Count the lines below that contain the string "accomplish" and give only the number.

Word and element location data
::::::::::

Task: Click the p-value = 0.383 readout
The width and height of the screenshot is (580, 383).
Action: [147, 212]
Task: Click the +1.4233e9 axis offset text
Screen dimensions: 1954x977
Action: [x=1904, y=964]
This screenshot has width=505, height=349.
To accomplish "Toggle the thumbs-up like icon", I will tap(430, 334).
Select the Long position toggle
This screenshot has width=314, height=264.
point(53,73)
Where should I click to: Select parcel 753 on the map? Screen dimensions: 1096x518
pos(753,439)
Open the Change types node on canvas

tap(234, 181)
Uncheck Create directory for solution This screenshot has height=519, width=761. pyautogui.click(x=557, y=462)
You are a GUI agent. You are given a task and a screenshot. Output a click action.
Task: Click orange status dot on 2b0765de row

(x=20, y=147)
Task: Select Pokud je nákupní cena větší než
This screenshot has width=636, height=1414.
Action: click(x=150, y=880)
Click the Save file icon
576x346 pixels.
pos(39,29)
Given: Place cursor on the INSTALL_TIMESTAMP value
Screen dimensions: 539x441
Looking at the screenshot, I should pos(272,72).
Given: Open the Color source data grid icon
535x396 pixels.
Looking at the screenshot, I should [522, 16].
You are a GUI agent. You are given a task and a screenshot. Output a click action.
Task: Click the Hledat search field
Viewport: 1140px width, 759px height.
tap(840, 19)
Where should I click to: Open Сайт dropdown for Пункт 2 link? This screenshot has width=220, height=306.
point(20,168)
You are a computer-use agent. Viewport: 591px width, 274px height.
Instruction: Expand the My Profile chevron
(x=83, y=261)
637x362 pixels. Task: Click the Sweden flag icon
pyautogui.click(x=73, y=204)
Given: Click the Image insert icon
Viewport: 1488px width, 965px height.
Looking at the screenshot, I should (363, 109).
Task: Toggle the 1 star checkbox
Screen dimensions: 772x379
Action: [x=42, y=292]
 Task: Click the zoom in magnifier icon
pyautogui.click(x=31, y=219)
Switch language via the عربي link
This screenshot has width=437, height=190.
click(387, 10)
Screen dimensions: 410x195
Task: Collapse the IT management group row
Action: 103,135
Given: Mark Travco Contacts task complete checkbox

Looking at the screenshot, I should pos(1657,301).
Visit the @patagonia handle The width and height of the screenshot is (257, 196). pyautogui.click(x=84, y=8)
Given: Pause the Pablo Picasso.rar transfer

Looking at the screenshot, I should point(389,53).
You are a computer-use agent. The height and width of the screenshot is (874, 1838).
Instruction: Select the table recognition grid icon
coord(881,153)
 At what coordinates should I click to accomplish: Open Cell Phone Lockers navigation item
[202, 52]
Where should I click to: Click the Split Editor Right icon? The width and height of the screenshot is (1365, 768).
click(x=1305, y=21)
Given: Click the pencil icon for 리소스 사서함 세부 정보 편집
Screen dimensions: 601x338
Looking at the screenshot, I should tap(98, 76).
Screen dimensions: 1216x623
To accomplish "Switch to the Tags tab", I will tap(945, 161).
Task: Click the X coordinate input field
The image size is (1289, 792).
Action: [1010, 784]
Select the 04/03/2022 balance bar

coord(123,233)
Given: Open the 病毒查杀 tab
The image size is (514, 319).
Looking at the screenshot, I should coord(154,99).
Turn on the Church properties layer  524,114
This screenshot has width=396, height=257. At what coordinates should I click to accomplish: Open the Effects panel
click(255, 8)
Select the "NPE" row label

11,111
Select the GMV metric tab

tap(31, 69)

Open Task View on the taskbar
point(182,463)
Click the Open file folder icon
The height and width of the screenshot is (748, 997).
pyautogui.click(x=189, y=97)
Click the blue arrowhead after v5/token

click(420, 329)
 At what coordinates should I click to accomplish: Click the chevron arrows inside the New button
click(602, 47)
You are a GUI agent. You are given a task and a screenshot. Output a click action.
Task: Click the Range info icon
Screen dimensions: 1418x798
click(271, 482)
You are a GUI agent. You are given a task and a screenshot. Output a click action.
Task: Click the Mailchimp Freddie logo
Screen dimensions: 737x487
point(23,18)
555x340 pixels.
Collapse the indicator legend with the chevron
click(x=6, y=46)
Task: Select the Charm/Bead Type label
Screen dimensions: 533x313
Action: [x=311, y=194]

::::::::::

THE OUTPUT – 5